Interpretive Summary: Genome assemblies are the foundation of genome research. There exist two distinct cattle assemblies: Btau_4.0 and UMD3.1. We compared these two assemblies and their impacts on the ability to identify gene copy number variation (CNV) within the cattle genome. We observed about 50% more and 20% longer CNVs on UMD3.1 than on Btau_4.0, suggesting UMD3.1 is a better representation of the reference cattle genome. Farmers, scientist, and policy planners who need to improve animal health and production based on genome-enabled animal selection will benefit from this research.

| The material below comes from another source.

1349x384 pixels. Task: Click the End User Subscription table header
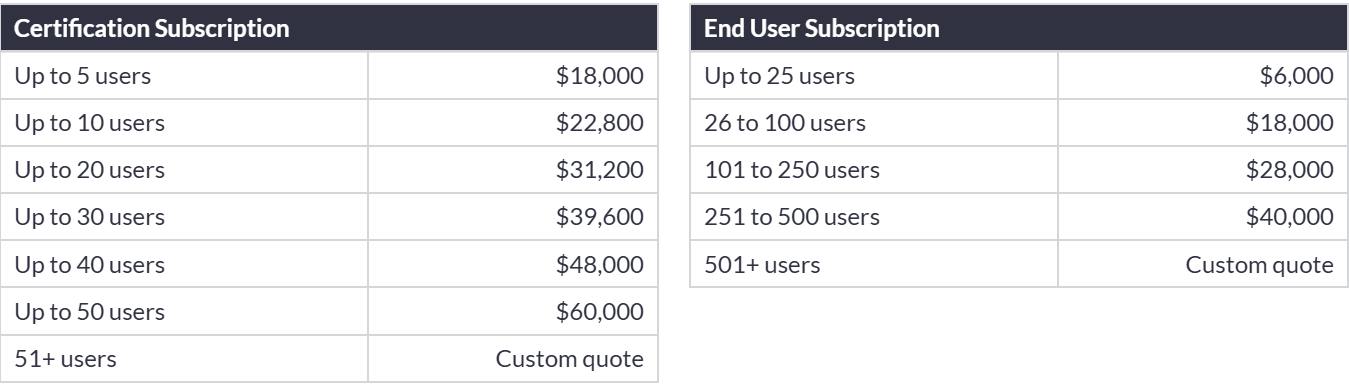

Technical Abstract: Btau_4.0 and UMD3.1 are two distinct cattle reference genome assemblies. In our previous study using the low density BovineSNP50 array, we reported a copy number variation (CNV) analysis on Btau_4.0 with 521 animals of 21 cattle breeds, yielding 682 CNV regions with a total length of 139.8 megabases. Results: In this study using the high density BovineHD SNP array, we performed high resolution CNV analyses on both Btau_4.0 and UMD3.1 with 674 animals of 27 cattle breeds. We first compared CNV results derived from these two different SNP array platforms on Btau_4.0. With two thirds of the animals shared between studies, on Btau_4.0 we identified 3,346 candidate CNV regions representing 142.7 megabases (~4.70%) of the genome. With a similar total length but 5 times more event counts, the average CNVR length of current Btau_4.0 dataset is significantly shorter than the previous one (42.7kb vs. 205 kb). Although subsets of these two results overlapped, 64% (91.6 megabases) of current dataset was not present in the previous study. We also performed similar analyses on UMD3.1 using these BovineHD SNP array results. Approximately 50% more and 20% longer CNVs were called on UMD3.1 as compared to those on Btau_4.0. However, a comparable result of CNVRs (3,438 regions with a total length 146.9 megabases) was obtained. We suspect that these results are due to that UMD3.1’s efforts of placing unplaced contigs and removing unmerged alleles. Selected CNVs were further experimentally validated, achieving a 73% PCR validation rate, which is considerably higher than the previous validation rate. About 20-45% of CNV regions overlapped with cattle RefSeq genes and Ensembl genes. Panther and IPA analyses indicated that these genes provide a wide spectrum of biological processes involving immune system, lipid metabolism, cell, organism and system development. Conclusion: We present a comprehensive result of cattle CNVs at a higher resolution and sensitivity. We identified over 3,000 candidate CNV regions on both Btau_4.0 and UMD3.1, further compared current datasets with previous results, and examined the impacts of genome assemblies on CNV calling.